Kenney’s paper above also detailed the geochemistry of the mantle derived marker elements, iridium being an important one, as well as nickel and chrome. This clinches the origin of the black gunk and oil traces.
Apparently the first hole Gravberg 1 was competently done, but the second, according to Kenney, developed into an “Opera Buffa” and associated financial chicanery. But the drilling was done competently.
They only found trace amounts of oil but the black gunk in Gravberg 1 was initially dismissed as drilling fluid, which is a little unusual. Drilling fluids don’t contain petroleum products, but I don’t know what drilling method they used for that project. If it was oil well technology then the drilling mud would have been water with bentonite or some other non petroleum mud product. Kenney reckons they used pure water only for the second hole.
Overall it was a technical success but a commercial failure.
Opposition to abiotic oil theory comes, surprisingly, from the existing oil producers who really do not need the US or the Europeans to discover plentiful petroleum underfoot their own countries.
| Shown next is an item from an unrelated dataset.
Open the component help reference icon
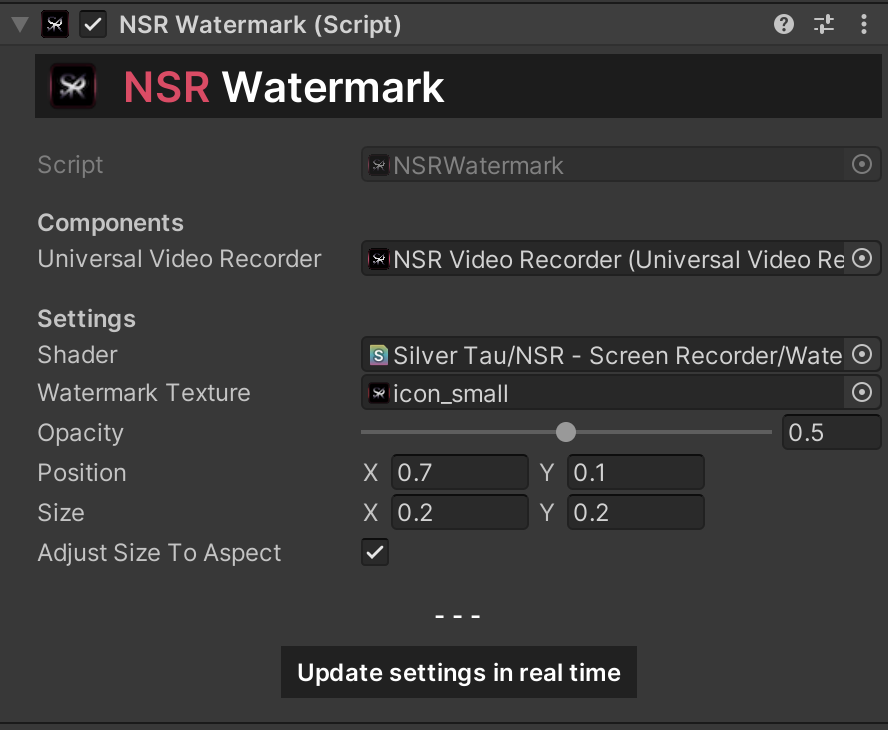 pos(784,24)
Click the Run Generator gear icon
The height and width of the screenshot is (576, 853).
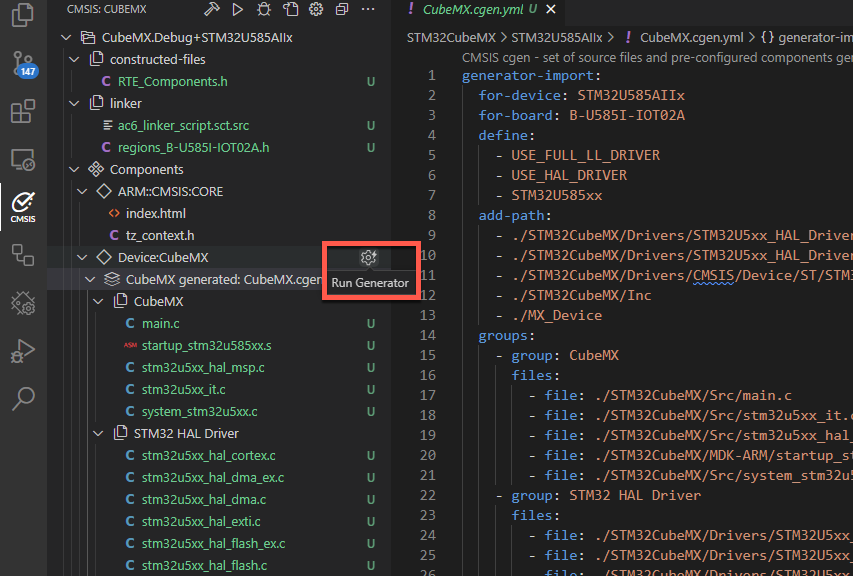pyautogui.click(x=369, y=258)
If that happened oil prices would plummet and the Middle East oil economies would suddenly have a problem. Our problem would be coping with abundant oil and abundant greeny enviro screeching.
Larry Fields says
Thanks Louis.
Jennifer Marohasy says
Cementafriend, Thanks for the link.
Val, The issue you raised about the reliability of the eye witness is central to the plot of ‘Atonement’ a story by one of my favourite fiction writers, Ian Mcewan.
Bob Dick says
Reliability of eyewitness testimony is an active research area. There is a lot of evidence that eyewitnesses are not a reliable source of evidence.
I can look up some references if anyone is interested; or, more simply, you can do a google scholar search for “eyewitness testimony”.
val majkus says
thanks Jen for that comment; I did look at that book but the blurb put me off for some reason; will re look
Larry Fields says
Part of the problem with eyewitness testimony is that the witnesses are sometimes actively coached by the police, at least in the US. Hypothetical example.
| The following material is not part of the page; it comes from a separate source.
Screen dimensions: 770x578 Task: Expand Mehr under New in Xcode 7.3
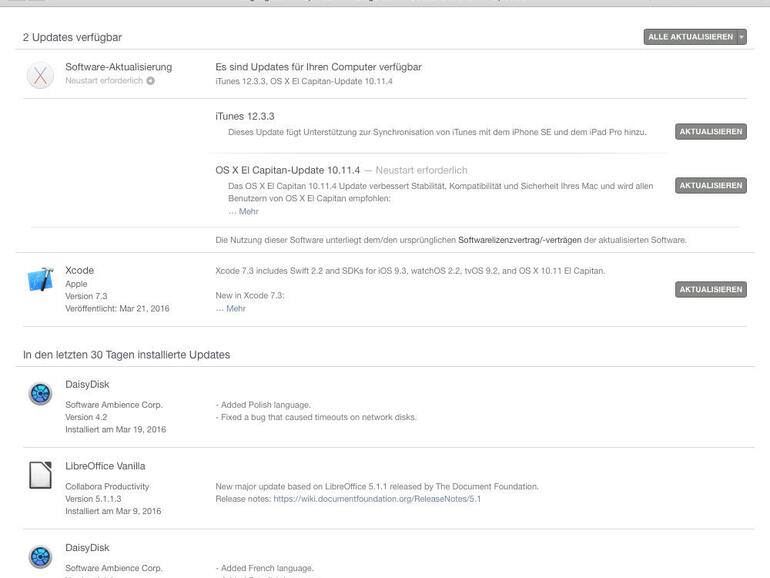[235, 309]
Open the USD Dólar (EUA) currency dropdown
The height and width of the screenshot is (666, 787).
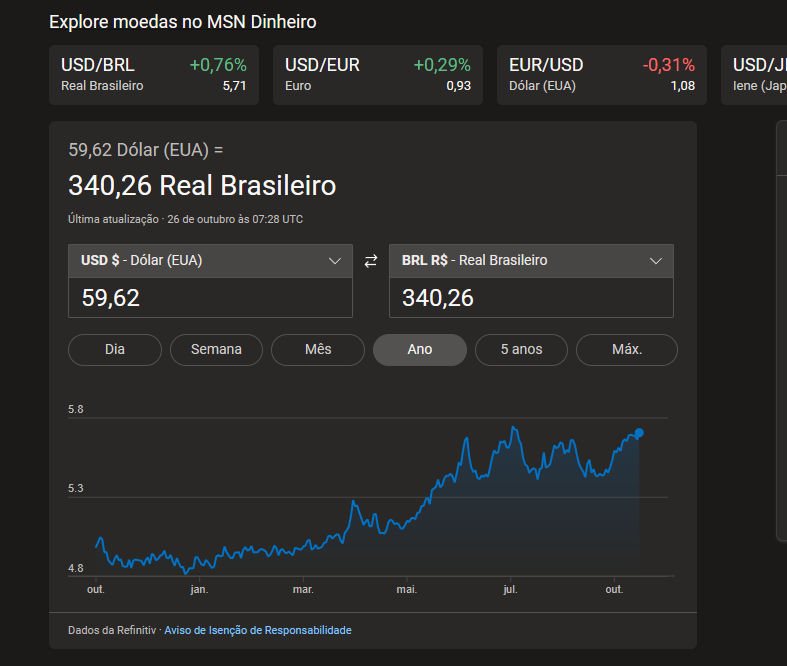point(210,261)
“Oh, that’s not good enough. We are certain that we have the culprit. And if you don’t express more certainty, he’ll be acquitted by the jury, and will kill again. You wouldn’t want that to weigh on your conscience, would you? Now let’s rehearse your testimony one more time before we go home for the day. And please leave out those pesky weasel-words.”
That filtering process can alter one’s memories of the incident in question.